Information technology resources constitute a valuable University asset that must be managed accordingly to ensure their confidentiality, integrity, and availability. Carrying out this mission requires the University to establish basic policies and standards. As such, the following University Information Technology Policies and Procedures are intended to facilitate and support reasonably secure, authorized access to University information.
Simple Steps to be Compliant
We know that the ITS policy document can be intimidating when you first get it, so we have created a simple checklist to help you get a head-start on becoming compliant. Remember that you will still need to be familiar with the actual document.
- Protect the information you are using. Never leave it in the open for others to see (put papers away, lock your computer screen, etc) and never give it out without approval.
- If you are unsure if something is confidential, treat it like it is and ask your supervisor.
- Use a strong password (i.e. Use upper- and lower-case letters plus numbers) and do not share it with anyone (not even your supervisor).
- If you need to share a resource (e.g. computer, application, etc), please contact ITS and we will make the proper arrangements.
- Log out of systems (e.g. Jenzabar) that you will not be using for a prolonged period of time (lunch break, overnight, etc).
- Email is not a secure communication tool so be careful with what you say. Once an email is sent, other people may be able to read it and there is no taking it back (no recalling).
- Employee email accounts must use Park's standard signature and no backgrounds or other stationery items.
- Be careful when opening attachments. Do not open anything unless you are expecting it, even if it is from a familiar address.
- If you need to send confidential information to someone, contact ITS to make sure it is protected.
- Use care and common sense when surfing the Internet. If a web site sounds too good to be true, it probably is. Some web sites will even infect your computer just by looking at a page.

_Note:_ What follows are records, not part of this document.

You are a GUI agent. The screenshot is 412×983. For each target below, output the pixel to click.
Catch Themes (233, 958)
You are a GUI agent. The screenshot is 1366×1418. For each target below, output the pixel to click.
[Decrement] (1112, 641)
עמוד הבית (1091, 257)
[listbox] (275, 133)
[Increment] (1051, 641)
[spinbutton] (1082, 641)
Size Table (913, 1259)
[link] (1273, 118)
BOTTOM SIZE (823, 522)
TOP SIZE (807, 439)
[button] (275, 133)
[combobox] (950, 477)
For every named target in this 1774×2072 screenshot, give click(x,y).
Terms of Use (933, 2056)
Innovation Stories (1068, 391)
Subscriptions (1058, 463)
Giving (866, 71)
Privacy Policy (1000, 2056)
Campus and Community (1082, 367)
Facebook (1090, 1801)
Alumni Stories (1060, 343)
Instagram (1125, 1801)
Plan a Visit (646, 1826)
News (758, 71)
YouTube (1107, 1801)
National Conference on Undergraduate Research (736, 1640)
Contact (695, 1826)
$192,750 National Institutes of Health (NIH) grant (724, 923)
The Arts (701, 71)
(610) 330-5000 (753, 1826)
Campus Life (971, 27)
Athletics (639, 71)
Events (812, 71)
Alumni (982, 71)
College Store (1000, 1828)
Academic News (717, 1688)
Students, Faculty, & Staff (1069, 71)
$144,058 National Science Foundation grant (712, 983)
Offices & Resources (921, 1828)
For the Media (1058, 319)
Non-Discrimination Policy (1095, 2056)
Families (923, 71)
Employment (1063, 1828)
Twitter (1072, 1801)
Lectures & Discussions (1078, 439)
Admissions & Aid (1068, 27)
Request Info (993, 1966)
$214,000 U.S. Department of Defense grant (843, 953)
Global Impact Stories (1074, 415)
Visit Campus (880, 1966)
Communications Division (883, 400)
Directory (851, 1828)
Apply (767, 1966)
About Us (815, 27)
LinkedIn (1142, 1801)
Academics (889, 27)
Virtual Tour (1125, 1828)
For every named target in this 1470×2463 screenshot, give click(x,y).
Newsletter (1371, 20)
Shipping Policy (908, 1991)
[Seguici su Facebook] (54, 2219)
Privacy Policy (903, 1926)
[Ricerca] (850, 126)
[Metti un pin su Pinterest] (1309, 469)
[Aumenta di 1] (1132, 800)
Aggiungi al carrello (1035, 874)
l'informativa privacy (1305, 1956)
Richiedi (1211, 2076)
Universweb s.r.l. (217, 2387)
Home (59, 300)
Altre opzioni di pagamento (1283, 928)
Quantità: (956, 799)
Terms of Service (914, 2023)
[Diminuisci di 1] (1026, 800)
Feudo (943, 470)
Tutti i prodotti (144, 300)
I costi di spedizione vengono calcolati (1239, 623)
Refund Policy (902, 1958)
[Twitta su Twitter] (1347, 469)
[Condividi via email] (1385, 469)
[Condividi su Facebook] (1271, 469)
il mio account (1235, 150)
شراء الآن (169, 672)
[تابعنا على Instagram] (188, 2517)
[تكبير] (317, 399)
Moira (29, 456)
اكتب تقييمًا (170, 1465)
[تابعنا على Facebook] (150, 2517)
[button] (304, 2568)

- Do not download software. Many innocent-looking downloads will also contain spyware and other malicious software that will steal information and slow down your computer.
- When logging into web sites, make sure you do not let the computer save your login information (i.e. “Remember Me,” “Automatically Log Me In,” etc). Otherwise, anyone else who can get on that computer will have access to your accounts.
- Software that is not University approved is not allowed (e.g. Weatherbug, Hotbar, etc).
- Requests for approved software will be made to ITS, who will perform the install.
- ITS is the only authorized party to make hardware and software changes (e.g. application settings, new software, new hardware, etc) on a computer.
- If you notice any incidents (e.g. viruses, policy violations, information stealing, etc), contact Information Security at firstname.lastname@example.org. You may also want to advise your supervisor of the situation.
- Do not talk with others about the incident. Gossip may harm the integrity of any possible investigations.